╔══
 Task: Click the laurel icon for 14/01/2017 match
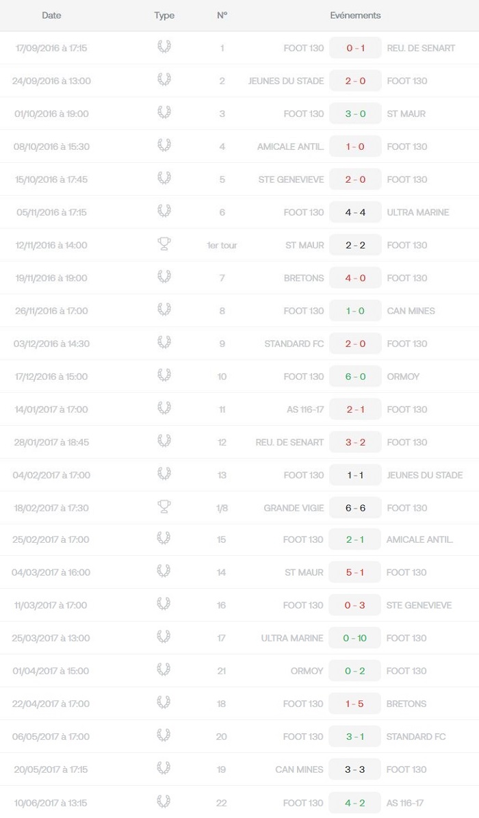[x=164, y=409]
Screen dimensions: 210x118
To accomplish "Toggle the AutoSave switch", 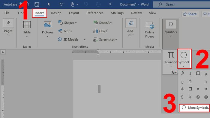I will pyautogui.click(x=24, y=4).
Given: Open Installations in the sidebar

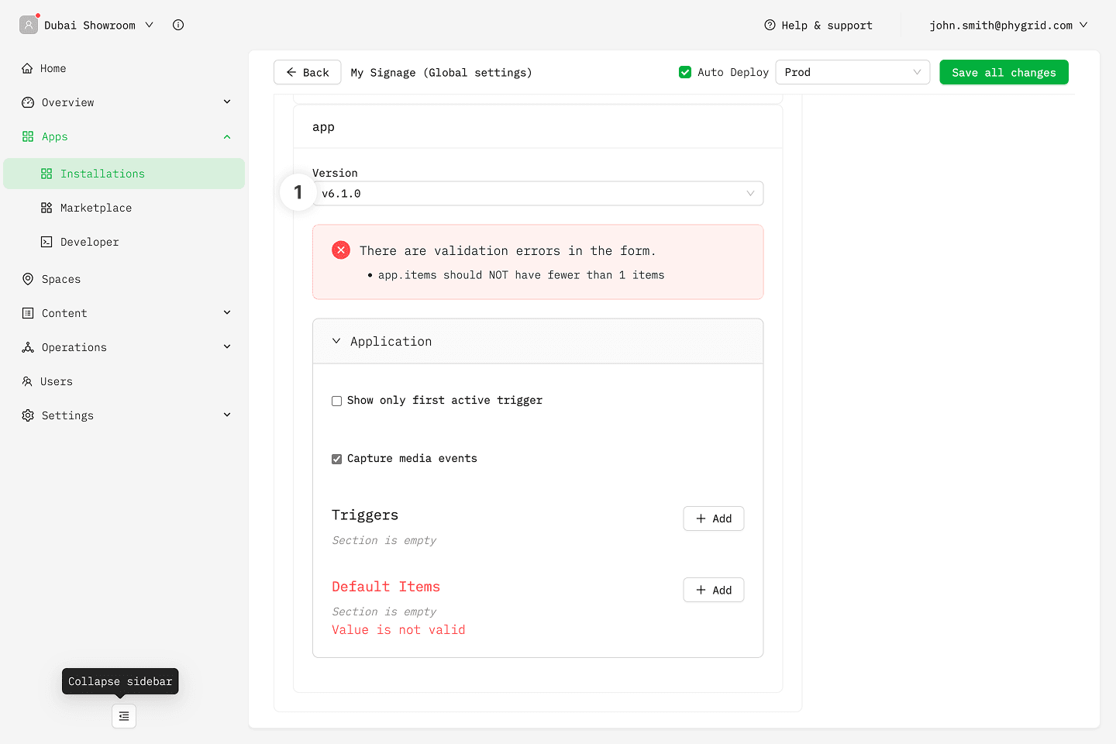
╚══
* Goal: Show every line of the records that contains the string "Open", matching its case exactly.

* Task response:
Given: Open Installations in the sidebar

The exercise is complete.